VIELEN DANK FÜR EURE HILFE


----------



## nillehammer (14. Aug 2012)

So wie Du es Dir vorstellst, anhand der übergebenen Geräte-ID quasi dynamisch die richtige Tabelle zu finden, wird von Hibernate nicht unterstützt. Aus dem Dilemma siehe ich drei mögliche Auswege:

Du schreibst Dir eine DAO-Methode, die das entsprechend flexibel handhabt
Du schreibst eine abstrakte Klasse Geraet (MappedSuberclass) und leitest von dieser Klasse Geraet1, Geraet2 etc ab. Die abgeleiteten Klassen (Entity) kannst du dann 1 zu 1 auf die DB-Tabelle mappen.
Du machst Dir Gedanken über Dein Datenmodell. Es scheint mir keine gute Idee, für jedes Gerät eine extra Tabelle zu nehmen. Ich würde eher *eine* Tabelle Geraet sehen, die die Daten *aller* Geräte aufnimmt. Und dann eine Tabelle Messwert. Diese nimmt alle Messwerte auf und hat einen Fremdschlüssel zu Geraet. Dann kannst Du über OneToMany/ManyToOne so mappen, wie es dich gehört.


----------



## dcasdererwe (14. Aug 2012)

nillehammer hat gesagt.:


> Es scheint mir keine gute Idee, für jedes Gerät eine extra Tabelle zu nehmen. Ich würde eher *eine* Tabelle Geraet sehen, die die Daten aller Geräte aufnimmt. Und dann eine Tabelle Messwert. Diese nimmt alle Messwerte auf und hat einen Fremdschlüssel zu Geraet. Dann kannst Du über OneToMany/ManyToOne so mappen, wie es dich gehört.



Vielen Dank für die schnelle Antwort. Die Struktur ist "historisch gewachsen". Ich persönlich würde auch nur eine Tabelle "Gerät" machen, aber wird nicht gewünscht


----------



## dcasdererwe (14. Aug 2012)

Eventuell hat es auch den Grund, dass die Abfragen durch das Vorselektieren schneller laufen. In einer Gerätetabelle liegen nicht nur 3 Messwerte ;-)


----------



## nillehammer (14. Aug 2012)

dcasdererwe hat gesagt.:
			
		

> Die Struktur ist "historisch gewachsen". Ich persönlich würde auch nur eine Tabelle "Gerät" machen, aber wird nicht gewünscht


Hab ich mir gedacht, deswegen hatte ich noch zwei andere Alternativen hingeschrieben.

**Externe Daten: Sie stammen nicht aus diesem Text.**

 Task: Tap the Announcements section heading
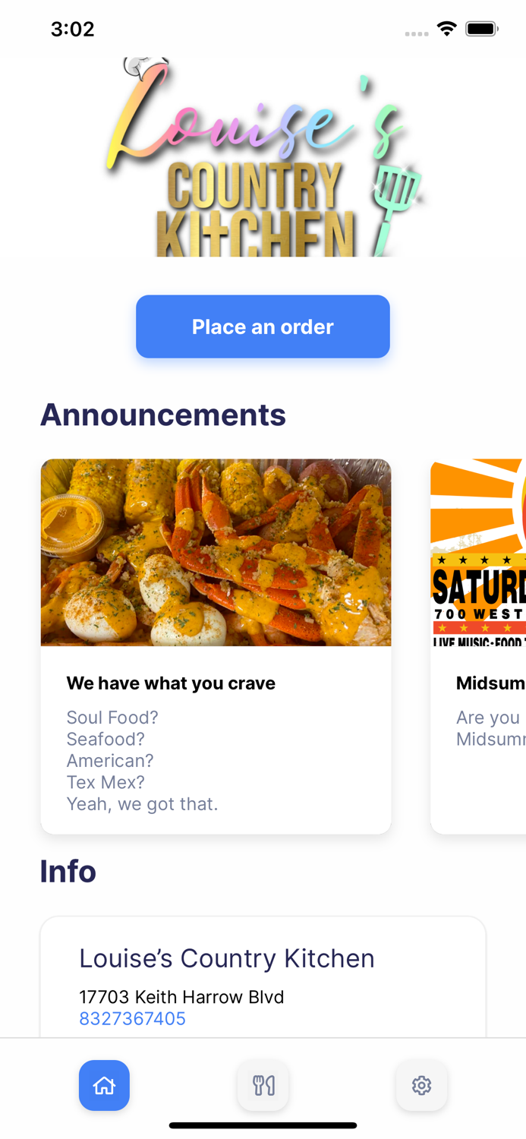pyautogui.click(x=163, y=415)
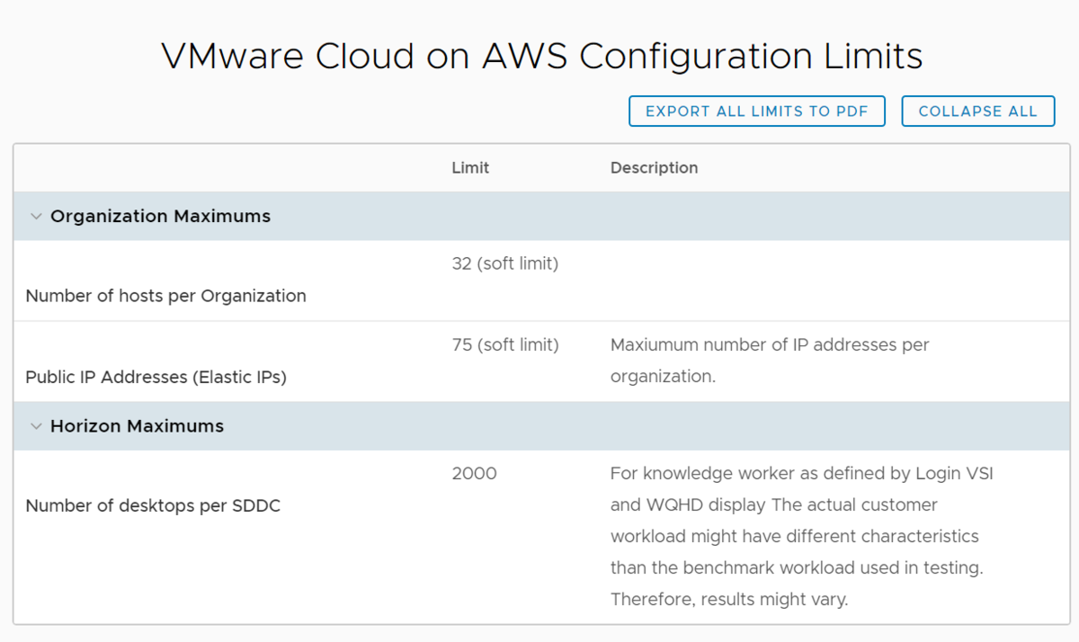Collapse the Organization Maximums section chevron
The width and height of the screenshot is (1079, 642).
pos(36,217)
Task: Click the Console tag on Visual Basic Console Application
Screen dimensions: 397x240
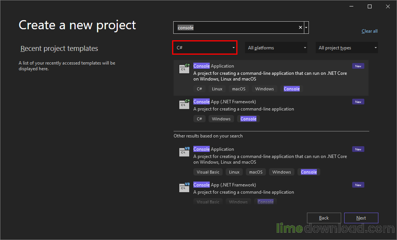Action: [308, 172]
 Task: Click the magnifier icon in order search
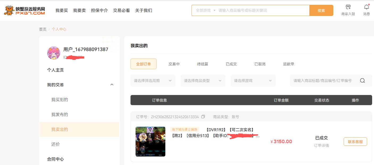(x=362, y=81)
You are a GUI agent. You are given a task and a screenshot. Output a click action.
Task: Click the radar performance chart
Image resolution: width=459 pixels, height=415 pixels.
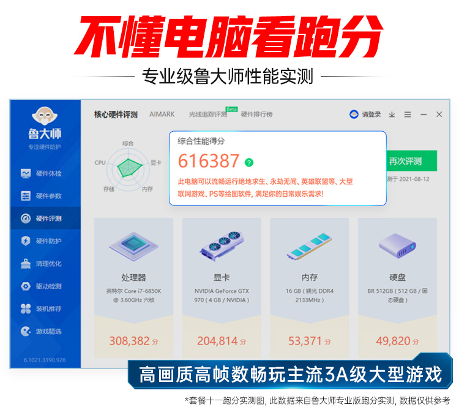tap(129, 168)
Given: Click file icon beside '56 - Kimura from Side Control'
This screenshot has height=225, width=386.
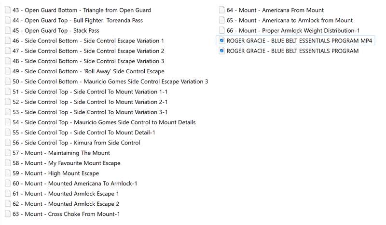Looking at the screenshot, I should coord(8,143).

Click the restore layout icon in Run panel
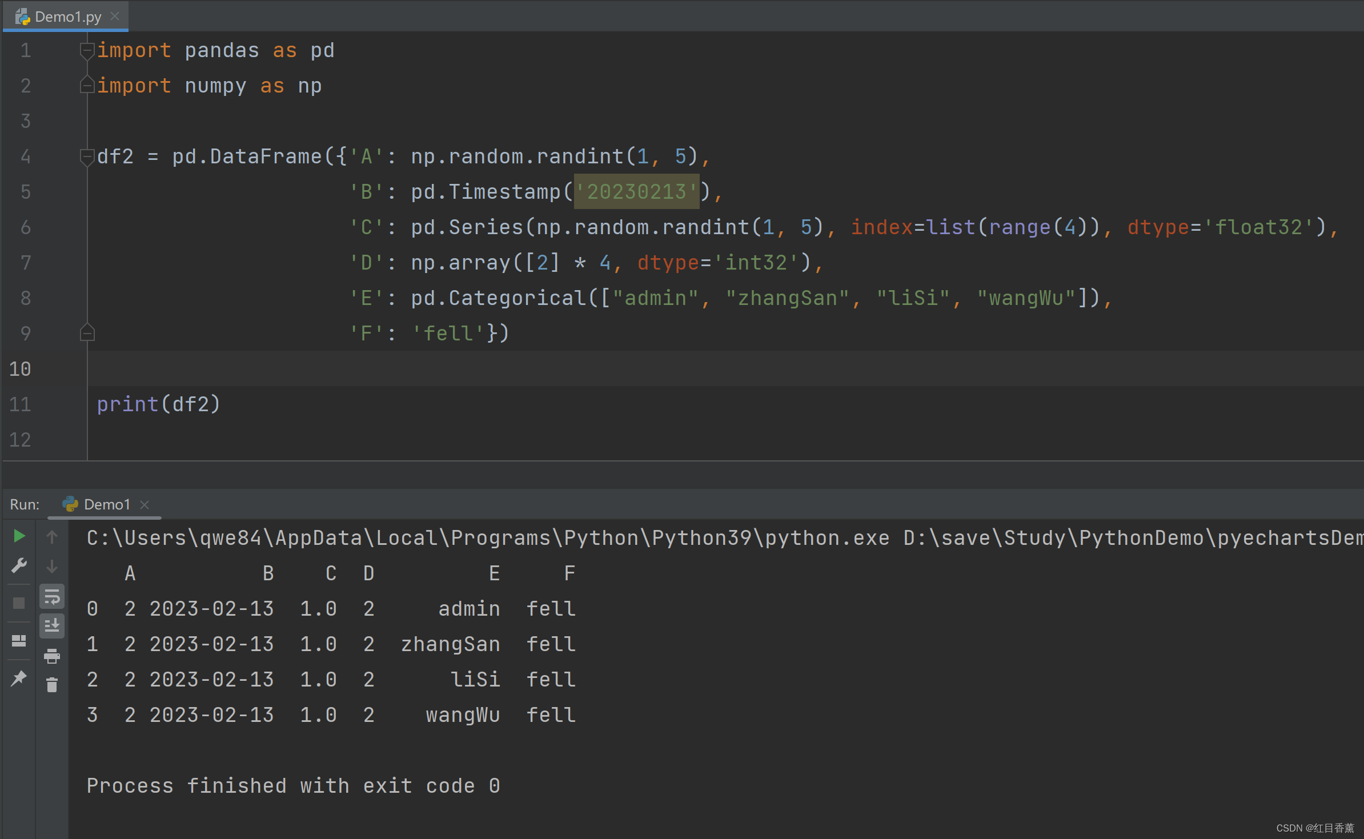(19, 641)
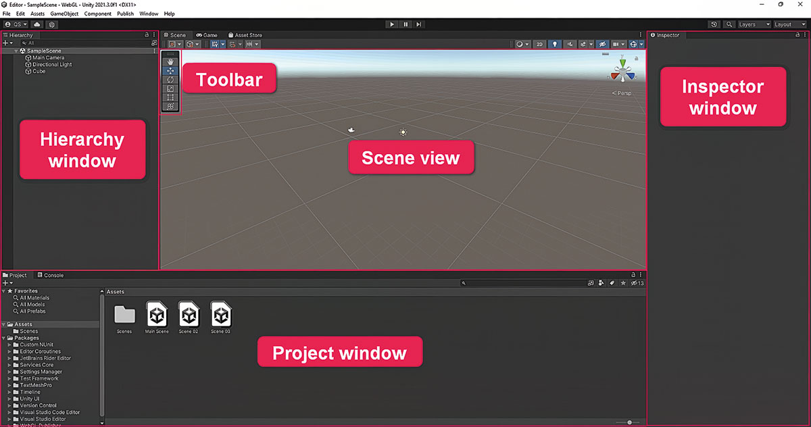Screen dimensions: 811x427
Task: Select Directional Light in Hierarchy
Action: (x=52, y=65)
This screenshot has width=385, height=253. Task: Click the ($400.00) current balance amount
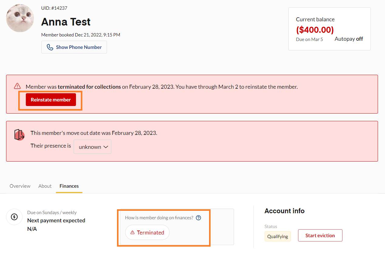coord(315,30)
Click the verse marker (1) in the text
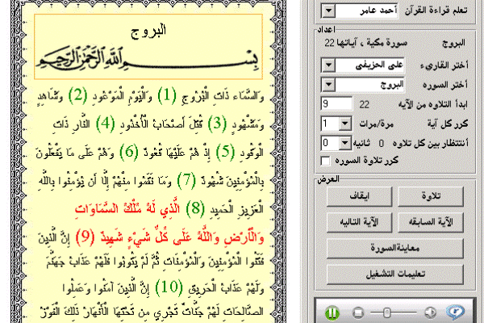 click(165, 96)
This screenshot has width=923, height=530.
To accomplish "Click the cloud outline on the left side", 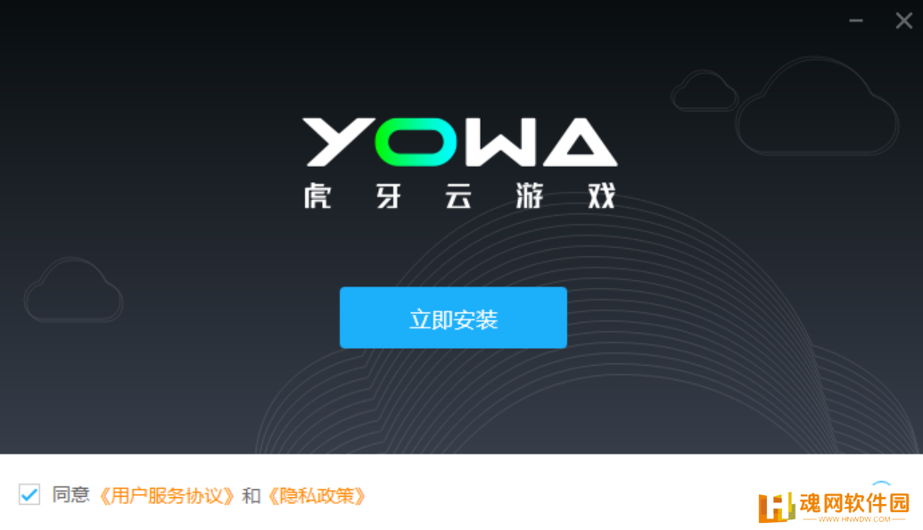I will tap(73, 290).
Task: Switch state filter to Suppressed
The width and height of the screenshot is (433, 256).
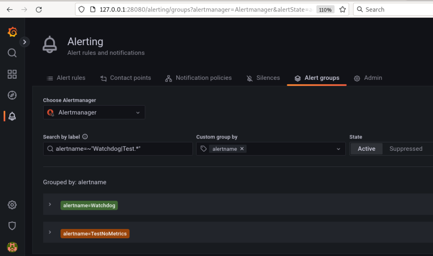Action: (x=406, y=149)
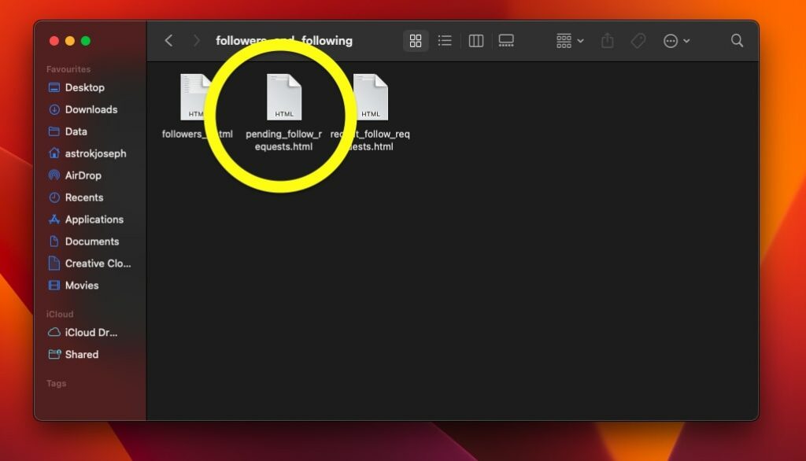Open Finder search magnifier
Image resolution: width=806 pixels, height=461 pixels.
pos(737,41)
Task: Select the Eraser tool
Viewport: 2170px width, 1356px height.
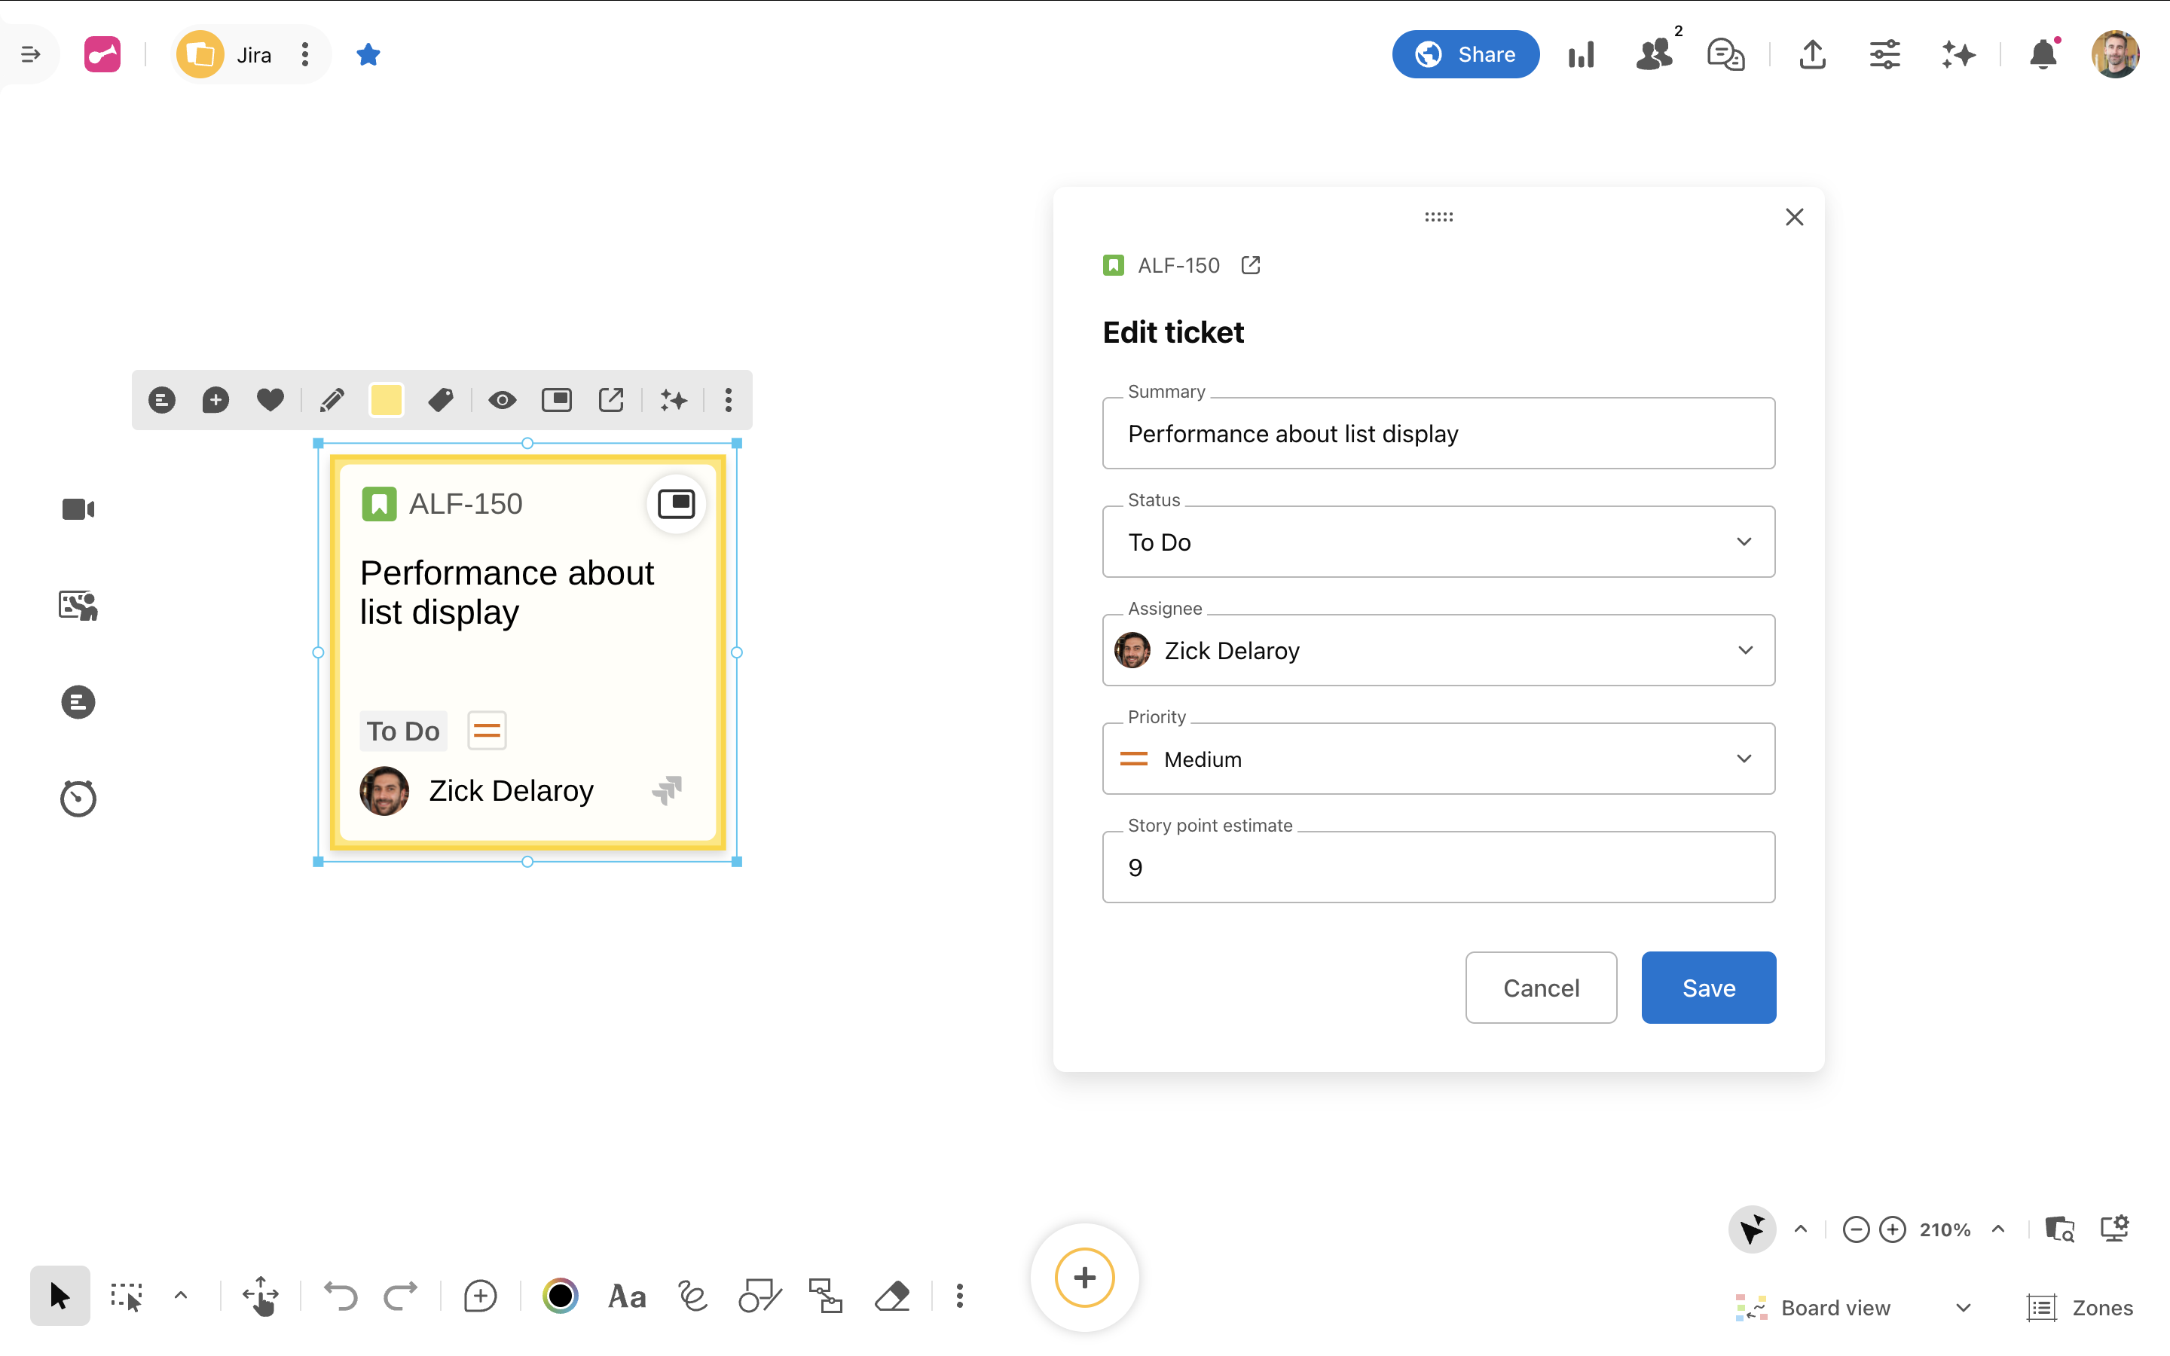Action: (891, 1296)
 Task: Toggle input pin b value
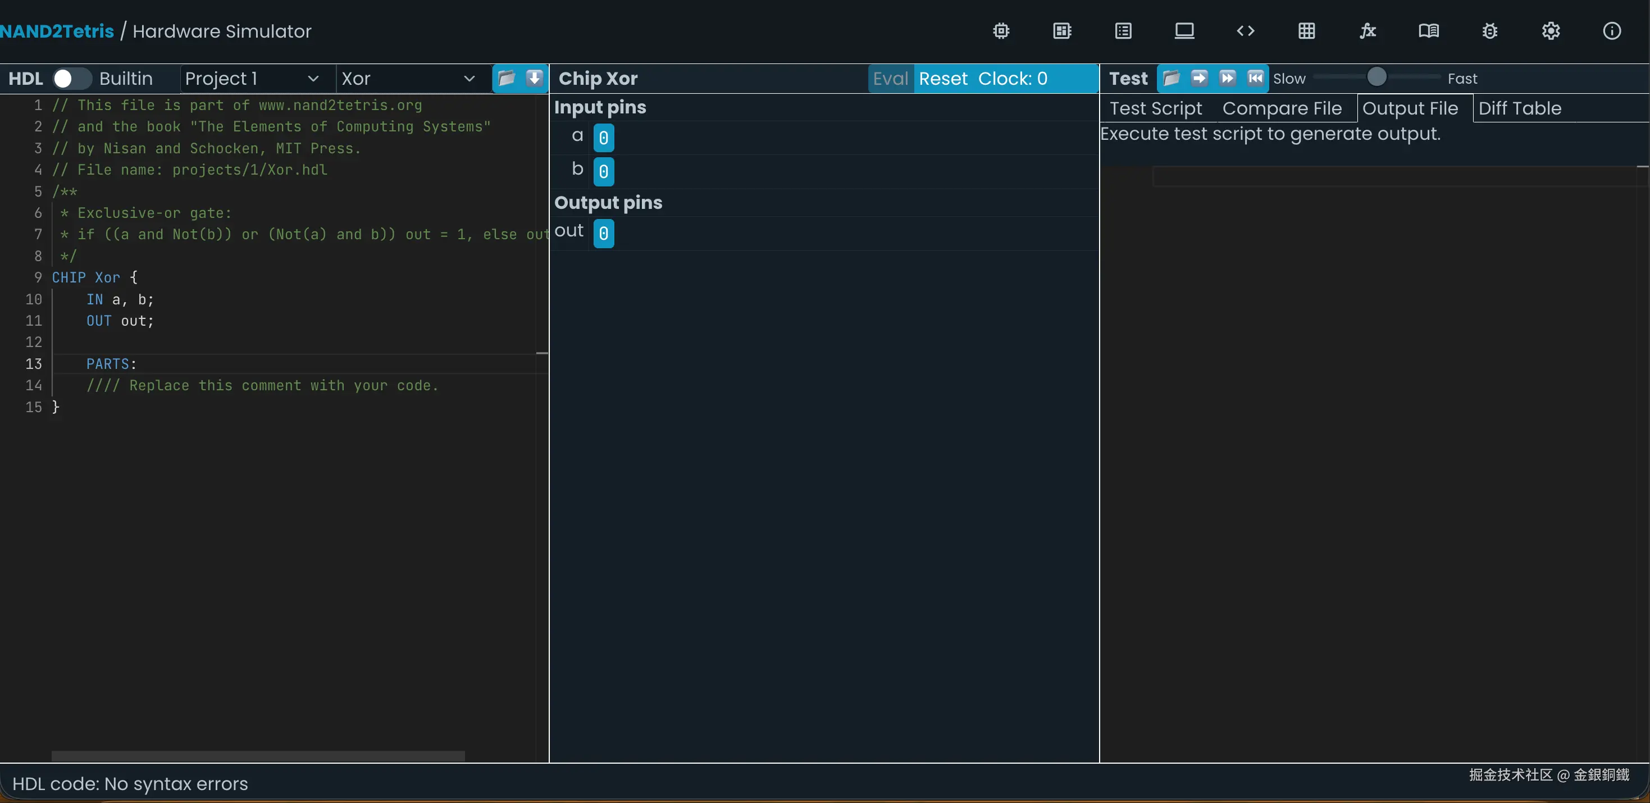coord(603,171)
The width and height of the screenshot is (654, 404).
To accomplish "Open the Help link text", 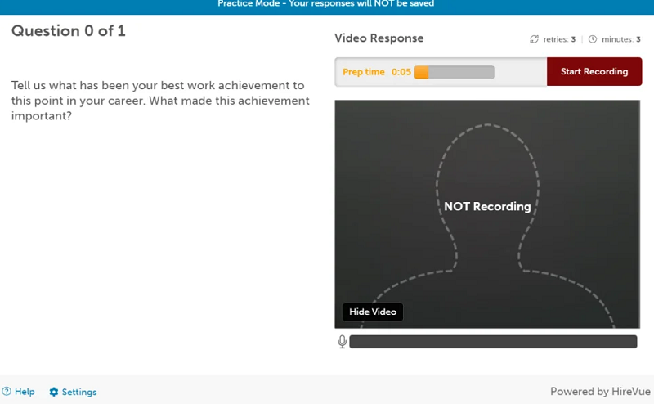I will (25, 392).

Ich würde dann an Deiner Stelle die zweite umsetzen.


----------



## nillehammer (14. Aug 2012)

> Eventuell hat es auch den Grund, dass die Abfragen durch das Vorselektieren schneller laufen. In einer Gerätetabelle liegen nicht nur 3 Messwerte


Das bezweifle ich. Eine Abfrage mit einem *einzigen* INNER JOIN auf die GeräteId wird vom DBMS schnell genug abgearbeitet. Dies ist kein Grund für eine De-Normalisierung.


----------



## dcasdererwe (14. Aug 2012)

nillehammer hat gesagt.:


> Das bezweifle ich. Eine Abfrage mit einem *einzigen* INNER JOIN auf die GeräteId wird vom DBMS schnell genug abgearbeitet. Dies ist kein Grund für eine De-Normalisierung.


Das werde ich morgen mal mit ein paar Abfragen testen, wie sich das auf die Laufzeit auswirkt. Wenn sie nicht signifikant ansteigt, werde ich alles in eine Tabelle schreiben. 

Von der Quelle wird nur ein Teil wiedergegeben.